■ **Exercise description**:
Return, from the lines below, each one that includes the word "Therapist".

(Stored items)
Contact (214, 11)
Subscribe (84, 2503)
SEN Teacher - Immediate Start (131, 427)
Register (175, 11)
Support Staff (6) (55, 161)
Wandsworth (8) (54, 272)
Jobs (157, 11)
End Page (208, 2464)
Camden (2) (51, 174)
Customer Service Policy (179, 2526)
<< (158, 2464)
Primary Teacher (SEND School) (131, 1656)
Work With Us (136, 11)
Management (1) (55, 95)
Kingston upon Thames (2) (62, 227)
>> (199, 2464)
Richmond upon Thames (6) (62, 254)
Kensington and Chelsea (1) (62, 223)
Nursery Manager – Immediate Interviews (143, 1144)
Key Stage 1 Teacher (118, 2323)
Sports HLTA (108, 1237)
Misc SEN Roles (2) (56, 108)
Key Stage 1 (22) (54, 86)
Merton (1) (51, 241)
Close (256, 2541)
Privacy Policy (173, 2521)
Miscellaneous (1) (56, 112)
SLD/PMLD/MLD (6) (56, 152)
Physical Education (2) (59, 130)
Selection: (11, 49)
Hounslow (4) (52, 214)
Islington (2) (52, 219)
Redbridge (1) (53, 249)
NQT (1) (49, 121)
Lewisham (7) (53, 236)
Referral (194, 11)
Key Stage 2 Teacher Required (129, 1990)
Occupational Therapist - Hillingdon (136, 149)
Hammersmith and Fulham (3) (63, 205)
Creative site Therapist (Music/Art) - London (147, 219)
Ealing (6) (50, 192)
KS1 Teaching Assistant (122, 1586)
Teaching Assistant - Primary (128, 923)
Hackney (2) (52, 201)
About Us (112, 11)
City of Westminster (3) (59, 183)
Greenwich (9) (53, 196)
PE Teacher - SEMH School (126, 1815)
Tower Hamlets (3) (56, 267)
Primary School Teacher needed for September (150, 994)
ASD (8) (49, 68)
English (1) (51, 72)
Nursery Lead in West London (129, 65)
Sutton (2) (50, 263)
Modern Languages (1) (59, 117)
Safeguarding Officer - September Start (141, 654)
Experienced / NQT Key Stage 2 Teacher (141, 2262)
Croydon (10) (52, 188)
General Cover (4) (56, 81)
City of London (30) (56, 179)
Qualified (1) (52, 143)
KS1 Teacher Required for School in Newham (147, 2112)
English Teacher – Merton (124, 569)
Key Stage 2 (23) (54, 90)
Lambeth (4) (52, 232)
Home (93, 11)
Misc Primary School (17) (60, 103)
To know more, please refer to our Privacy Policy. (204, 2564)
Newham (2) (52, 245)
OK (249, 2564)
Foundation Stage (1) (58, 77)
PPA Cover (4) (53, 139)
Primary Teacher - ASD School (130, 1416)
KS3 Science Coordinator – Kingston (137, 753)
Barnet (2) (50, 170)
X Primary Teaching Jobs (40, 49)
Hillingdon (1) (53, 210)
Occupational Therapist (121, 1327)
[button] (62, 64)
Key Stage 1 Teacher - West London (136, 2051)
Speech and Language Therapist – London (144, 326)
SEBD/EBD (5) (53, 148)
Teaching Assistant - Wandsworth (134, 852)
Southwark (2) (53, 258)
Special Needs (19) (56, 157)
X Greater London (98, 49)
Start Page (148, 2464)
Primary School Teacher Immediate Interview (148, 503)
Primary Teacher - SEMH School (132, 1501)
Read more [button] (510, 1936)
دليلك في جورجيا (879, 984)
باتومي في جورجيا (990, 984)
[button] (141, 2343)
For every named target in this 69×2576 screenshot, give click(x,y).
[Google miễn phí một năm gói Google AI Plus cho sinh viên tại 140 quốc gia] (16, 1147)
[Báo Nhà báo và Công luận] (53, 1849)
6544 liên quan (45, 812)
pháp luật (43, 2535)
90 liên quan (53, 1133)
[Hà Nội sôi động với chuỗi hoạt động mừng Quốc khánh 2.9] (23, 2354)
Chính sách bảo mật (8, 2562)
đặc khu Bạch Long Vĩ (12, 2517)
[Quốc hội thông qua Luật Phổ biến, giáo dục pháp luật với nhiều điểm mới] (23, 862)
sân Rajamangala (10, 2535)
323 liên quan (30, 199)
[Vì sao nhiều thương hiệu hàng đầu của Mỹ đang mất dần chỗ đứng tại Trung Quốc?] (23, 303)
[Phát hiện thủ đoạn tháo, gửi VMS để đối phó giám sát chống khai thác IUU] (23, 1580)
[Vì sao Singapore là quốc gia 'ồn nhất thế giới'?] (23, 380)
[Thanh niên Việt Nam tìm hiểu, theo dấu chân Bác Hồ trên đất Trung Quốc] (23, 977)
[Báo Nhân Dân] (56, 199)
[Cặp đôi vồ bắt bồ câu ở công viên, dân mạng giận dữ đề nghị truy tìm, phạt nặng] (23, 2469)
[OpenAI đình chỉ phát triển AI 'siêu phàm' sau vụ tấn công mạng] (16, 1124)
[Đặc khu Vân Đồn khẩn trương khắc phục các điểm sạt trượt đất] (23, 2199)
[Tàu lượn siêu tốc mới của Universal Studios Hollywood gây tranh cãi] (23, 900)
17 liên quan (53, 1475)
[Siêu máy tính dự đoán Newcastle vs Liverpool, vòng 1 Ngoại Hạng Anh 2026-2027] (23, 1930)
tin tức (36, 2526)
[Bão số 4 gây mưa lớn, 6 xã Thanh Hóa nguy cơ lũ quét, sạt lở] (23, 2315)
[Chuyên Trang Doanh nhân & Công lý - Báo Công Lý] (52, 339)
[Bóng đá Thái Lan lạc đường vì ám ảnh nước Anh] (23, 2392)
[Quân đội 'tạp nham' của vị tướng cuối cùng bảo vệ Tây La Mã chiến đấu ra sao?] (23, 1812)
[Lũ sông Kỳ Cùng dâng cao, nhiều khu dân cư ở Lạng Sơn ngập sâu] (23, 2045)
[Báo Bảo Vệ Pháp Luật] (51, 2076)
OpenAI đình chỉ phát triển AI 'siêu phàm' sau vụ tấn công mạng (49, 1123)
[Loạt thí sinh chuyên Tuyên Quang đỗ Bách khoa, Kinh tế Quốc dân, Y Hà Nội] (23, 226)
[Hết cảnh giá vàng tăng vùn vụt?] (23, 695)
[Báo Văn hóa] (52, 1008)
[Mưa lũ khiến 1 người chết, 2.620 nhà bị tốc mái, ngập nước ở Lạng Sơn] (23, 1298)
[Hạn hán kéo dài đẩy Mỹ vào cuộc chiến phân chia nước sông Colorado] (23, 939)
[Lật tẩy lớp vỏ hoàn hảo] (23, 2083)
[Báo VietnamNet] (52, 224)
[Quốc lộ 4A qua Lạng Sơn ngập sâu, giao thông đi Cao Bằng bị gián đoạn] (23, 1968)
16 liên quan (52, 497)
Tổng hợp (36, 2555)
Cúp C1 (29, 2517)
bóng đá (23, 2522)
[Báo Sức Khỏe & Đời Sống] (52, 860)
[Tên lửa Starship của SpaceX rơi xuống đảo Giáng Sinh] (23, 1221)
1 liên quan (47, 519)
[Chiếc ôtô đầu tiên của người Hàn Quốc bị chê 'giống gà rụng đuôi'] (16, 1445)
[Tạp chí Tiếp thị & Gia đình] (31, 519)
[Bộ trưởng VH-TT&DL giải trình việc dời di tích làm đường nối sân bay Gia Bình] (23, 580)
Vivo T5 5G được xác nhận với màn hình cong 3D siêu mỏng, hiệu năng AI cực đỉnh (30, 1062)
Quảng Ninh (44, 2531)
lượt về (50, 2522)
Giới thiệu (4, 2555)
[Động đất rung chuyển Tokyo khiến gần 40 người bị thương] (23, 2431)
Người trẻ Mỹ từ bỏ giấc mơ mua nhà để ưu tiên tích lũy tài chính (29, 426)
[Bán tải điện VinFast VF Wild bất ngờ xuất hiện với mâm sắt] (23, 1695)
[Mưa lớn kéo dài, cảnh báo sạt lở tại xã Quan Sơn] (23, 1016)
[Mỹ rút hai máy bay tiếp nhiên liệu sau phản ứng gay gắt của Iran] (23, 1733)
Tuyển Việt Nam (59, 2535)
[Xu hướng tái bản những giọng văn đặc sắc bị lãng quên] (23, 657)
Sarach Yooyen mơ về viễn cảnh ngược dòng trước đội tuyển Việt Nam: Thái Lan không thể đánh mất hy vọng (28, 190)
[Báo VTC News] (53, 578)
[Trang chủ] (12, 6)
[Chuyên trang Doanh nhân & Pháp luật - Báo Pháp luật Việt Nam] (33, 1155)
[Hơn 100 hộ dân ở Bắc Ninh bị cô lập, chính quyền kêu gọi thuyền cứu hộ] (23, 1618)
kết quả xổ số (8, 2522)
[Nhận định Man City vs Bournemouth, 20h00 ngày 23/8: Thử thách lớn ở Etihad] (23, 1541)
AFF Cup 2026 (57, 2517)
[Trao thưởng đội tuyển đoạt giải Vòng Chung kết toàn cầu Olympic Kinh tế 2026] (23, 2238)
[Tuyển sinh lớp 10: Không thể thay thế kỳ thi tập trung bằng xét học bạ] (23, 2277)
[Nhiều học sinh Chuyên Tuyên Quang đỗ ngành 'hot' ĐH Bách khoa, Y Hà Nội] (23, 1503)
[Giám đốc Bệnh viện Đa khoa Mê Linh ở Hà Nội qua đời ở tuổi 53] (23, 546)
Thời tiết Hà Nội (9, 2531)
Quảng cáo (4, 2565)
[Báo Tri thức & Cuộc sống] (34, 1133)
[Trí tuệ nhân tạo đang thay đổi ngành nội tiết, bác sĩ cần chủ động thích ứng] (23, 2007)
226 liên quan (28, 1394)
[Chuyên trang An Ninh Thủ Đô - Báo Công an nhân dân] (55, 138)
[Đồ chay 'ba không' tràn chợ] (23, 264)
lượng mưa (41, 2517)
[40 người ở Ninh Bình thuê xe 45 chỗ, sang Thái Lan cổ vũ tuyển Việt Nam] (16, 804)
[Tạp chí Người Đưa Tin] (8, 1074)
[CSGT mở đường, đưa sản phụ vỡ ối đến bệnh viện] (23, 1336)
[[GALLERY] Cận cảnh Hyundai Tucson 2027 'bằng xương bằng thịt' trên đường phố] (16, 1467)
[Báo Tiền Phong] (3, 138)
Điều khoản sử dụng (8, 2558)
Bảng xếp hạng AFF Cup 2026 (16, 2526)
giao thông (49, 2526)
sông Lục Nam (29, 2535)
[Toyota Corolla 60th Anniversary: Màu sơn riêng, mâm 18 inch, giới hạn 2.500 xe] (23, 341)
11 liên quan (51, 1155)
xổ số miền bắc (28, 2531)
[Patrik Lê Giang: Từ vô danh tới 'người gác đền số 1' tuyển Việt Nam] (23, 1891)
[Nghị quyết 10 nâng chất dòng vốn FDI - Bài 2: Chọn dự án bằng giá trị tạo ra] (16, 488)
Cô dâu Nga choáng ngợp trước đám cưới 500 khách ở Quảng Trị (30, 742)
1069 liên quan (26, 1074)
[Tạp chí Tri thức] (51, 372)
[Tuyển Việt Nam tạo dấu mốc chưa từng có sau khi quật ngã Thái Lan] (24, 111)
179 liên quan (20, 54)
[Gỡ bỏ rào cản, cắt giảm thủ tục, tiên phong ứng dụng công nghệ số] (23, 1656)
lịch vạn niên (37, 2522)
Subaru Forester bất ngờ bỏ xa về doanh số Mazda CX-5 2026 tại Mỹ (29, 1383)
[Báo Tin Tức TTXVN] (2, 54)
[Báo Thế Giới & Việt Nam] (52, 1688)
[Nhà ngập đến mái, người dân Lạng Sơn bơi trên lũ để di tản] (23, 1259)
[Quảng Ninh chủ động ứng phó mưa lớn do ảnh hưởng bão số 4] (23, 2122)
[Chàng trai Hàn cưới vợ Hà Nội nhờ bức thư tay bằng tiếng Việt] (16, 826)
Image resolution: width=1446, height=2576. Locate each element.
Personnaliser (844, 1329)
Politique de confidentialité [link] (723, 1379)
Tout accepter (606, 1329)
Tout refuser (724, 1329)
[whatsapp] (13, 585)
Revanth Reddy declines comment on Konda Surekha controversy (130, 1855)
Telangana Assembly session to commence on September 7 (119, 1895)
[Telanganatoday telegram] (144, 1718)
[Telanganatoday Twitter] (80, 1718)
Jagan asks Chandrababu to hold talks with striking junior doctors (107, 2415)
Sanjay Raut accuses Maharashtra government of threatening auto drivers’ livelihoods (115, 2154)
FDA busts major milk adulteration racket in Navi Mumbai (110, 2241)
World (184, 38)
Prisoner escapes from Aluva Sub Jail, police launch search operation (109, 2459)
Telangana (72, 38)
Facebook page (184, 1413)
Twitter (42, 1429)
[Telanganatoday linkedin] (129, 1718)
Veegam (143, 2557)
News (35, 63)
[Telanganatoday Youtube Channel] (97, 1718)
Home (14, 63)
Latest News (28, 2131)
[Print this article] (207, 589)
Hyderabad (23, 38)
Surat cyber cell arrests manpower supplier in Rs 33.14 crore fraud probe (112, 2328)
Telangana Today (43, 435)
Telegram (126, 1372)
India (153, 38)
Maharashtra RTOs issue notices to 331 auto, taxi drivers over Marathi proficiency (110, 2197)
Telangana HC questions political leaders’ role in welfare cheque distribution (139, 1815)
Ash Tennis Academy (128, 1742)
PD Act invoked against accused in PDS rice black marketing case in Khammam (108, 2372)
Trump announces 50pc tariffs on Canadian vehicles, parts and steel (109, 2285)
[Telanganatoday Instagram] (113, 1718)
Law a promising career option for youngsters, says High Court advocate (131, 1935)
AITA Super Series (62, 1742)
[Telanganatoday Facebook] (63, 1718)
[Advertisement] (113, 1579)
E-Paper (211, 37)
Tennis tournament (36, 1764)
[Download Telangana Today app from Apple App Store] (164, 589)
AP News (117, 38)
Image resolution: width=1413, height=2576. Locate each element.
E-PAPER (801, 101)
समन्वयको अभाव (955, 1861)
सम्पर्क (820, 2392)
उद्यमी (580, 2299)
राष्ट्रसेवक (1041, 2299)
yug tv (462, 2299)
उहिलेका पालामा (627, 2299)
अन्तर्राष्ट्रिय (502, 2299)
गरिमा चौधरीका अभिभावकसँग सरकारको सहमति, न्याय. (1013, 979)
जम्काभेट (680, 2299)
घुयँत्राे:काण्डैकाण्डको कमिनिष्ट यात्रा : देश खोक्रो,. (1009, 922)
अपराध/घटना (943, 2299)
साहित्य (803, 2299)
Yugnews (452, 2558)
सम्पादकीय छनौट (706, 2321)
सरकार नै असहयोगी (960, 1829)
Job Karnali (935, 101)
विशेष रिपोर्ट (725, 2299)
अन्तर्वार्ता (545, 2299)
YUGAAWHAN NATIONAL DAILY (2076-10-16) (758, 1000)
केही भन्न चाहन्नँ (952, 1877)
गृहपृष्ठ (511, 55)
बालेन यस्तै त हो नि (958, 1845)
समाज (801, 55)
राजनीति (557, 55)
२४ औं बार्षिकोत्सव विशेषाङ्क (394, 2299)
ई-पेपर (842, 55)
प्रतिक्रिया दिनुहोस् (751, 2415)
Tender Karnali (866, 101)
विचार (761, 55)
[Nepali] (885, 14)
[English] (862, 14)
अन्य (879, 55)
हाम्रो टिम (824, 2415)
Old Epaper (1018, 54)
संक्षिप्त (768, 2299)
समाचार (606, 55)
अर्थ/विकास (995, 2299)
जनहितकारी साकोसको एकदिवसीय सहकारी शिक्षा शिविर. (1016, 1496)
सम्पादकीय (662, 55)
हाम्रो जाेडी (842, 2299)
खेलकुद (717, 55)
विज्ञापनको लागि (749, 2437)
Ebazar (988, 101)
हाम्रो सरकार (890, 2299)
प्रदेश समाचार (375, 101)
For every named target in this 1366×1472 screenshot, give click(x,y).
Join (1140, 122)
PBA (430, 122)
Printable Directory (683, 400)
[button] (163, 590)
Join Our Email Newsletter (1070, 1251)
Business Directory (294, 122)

■ **Solution for this task**:
Occupational Therapist - Hillingdon (136, 149)
Creative site Therapist (Music/Art) - London (147, 219)
Occupational Therapist (121, 1327)
Speech and Language Therapist – London (144, 326)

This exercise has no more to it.